The primary difference being that in the latter, it's an allegory about being trans, written by two trans women who had not yet come out. Which makes the most superficial interpretation of the movie's themes by toxic masculine types all the more hilarious...

It's buried enough to have kept Hollywood's morality police from killing it and if memory serves they never discussed this with Reeves until well after. There still had to be concessions; I believe Switch's character was originally more androgynous or outright trans, not just a butch woman with a male partner.

> Japan never really did counter-culture as mainstream as the US does.

...what? Bosozoku (for example) has its roots in WW2 veterans who struggled to integrate back into society. Japanese manga and anime is waaaaaay more diverse and counterculture. Christ, can you imagine a comic book and cartoon in the mid/late 80's about a character who repeatedly switches genders both by accident and on purpose?

pja|7 months ago

IIRC Switch was originally conceived as having one gender in the outside "real" world but another when incarnated in the Matrix (where your own self body image defines you). Hence their name - they switched.

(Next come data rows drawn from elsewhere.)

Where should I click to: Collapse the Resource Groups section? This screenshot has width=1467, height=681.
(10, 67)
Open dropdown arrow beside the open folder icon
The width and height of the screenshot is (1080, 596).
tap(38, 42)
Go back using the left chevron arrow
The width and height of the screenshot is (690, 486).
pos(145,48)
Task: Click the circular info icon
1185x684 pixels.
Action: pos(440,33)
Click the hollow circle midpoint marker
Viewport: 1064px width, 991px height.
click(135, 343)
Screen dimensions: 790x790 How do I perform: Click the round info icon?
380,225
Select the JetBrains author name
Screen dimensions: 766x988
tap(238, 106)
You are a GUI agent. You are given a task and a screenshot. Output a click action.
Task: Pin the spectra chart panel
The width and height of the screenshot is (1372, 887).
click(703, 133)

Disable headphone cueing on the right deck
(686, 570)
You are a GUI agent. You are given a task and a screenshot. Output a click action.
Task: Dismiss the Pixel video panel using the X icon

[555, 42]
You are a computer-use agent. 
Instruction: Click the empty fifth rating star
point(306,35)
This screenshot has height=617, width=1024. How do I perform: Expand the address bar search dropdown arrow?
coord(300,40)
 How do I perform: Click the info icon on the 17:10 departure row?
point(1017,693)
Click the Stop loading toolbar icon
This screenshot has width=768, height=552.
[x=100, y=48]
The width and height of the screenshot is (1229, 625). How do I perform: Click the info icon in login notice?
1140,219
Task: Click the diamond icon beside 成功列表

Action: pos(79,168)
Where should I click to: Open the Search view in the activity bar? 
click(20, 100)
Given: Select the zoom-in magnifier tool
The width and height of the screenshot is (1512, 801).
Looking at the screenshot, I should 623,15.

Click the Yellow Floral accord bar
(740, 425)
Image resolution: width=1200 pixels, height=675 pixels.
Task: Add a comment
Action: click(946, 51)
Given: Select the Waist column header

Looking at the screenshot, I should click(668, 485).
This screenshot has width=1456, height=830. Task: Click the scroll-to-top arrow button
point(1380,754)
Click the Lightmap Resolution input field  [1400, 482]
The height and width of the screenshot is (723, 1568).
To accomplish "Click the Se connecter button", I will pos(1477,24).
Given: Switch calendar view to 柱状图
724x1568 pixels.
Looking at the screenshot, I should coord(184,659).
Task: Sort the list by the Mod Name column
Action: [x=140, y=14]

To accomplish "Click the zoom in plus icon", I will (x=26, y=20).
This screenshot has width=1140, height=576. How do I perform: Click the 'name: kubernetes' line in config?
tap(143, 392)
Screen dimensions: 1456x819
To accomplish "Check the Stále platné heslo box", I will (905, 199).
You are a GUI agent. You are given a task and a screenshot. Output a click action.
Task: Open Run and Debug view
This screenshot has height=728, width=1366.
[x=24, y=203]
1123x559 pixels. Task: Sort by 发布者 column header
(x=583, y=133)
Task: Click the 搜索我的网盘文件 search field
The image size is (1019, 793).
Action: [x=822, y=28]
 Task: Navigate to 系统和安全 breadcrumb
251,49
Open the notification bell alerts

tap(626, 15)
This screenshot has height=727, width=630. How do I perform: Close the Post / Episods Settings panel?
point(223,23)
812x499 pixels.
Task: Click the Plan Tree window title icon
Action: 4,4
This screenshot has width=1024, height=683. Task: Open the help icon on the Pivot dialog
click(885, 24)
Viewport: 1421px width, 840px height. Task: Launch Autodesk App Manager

This was all dropped at some point - the only surviving relic being the name of the character.

gsf_emergency_2|7 months ago

Ah..

Japanese media in general has poorer "production values", but they work very hard to draw (as accurately as possible) from global source, that's reflected in their mind boggling diversity. The less strange stuff get to inspire American versions.

It also seems that you have not asked any LLMs before posting this..

GTA "equivalent": https://en.wikipedia.org/wiki/Yakuza_(franchise)

videogreg93|7 months ago

I really don't think Yakuza games are anything like GTA besides "being in a city". Yakuza has none of the sandbox elements like GTA, the city is more like an elaborate menu to go from mission to mission/side quest/activity.

loloquwowndueo|7 months ago

Why would one want to ask an LLM and risk maybe being led in entirely the wrong direction?